WHAT THE EXERCISE ASKS:
Repeat the items verbatim, beginning at the line that contains "1024x691 pixels." and stopping after the line that contains "point(291,218)".

[Collected data entries]
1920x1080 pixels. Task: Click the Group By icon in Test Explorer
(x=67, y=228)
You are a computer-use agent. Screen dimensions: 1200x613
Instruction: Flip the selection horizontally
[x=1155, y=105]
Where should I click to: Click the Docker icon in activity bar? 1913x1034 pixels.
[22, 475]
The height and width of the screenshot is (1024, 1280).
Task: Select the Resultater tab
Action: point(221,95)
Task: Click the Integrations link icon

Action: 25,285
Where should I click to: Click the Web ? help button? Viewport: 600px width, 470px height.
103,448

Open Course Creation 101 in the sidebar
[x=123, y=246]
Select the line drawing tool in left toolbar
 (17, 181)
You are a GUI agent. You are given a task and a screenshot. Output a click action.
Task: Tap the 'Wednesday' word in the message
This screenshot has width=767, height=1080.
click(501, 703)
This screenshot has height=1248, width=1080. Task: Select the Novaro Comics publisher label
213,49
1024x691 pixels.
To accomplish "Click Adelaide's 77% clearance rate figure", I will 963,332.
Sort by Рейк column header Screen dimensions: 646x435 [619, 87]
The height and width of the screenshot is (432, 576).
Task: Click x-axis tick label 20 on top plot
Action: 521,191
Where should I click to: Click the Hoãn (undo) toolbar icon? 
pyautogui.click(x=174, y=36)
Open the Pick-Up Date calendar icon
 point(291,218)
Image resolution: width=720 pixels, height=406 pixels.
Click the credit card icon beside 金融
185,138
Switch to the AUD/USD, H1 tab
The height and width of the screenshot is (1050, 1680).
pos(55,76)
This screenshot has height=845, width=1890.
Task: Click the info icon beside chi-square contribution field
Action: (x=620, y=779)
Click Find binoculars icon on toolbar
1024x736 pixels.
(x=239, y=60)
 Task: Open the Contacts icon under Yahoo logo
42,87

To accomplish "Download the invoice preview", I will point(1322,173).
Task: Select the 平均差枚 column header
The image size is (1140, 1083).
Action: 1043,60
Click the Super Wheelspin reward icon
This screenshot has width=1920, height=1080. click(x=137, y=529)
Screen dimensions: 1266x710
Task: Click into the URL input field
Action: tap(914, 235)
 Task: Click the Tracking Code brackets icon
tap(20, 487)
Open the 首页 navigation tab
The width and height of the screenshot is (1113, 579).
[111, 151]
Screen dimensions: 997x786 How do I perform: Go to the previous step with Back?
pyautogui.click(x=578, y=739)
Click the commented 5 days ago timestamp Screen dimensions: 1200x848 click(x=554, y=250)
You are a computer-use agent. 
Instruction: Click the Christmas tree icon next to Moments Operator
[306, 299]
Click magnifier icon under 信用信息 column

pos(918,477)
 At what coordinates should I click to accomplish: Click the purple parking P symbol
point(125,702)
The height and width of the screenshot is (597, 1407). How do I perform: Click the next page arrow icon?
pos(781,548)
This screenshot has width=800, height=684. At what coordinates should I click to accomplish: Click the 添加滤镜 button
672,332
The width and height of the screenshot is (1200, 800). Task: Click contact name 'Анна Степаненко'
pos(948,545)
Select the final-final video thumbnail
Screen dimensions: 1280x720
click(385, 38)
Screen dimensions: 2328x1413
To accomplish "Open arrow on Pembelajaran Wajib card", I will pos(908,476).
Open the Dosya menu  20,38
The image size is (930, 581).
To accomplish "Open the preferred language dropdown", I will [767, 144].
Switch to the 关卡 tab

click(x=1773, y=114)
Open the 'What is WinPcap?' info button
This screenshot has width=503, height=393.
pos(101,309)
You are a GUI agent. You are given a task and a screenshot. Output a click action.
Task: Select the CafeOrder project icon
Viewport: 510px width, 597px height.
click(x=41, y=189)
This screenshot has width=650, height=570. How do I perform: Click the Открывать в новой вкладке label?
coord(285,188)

EXERCISE ANSWER:
1024x691 pixels.
To accomplish "Click Adelaide's 77% clearance rate figure", I will 963,332.
Sort by Рейк column header Screen dimensions: 646x435 [619, 87]
The height and width of the screenshot is (432, 576).
Task: Click x-axis tick label 20 on top plot
Action: 521,191
Where should I click to: Click the Hoãn (undo) toolbar icon? 
pyautogui.click(x=174, y=36)
Open the Pick-Up Date calendar icon
 point(291,218)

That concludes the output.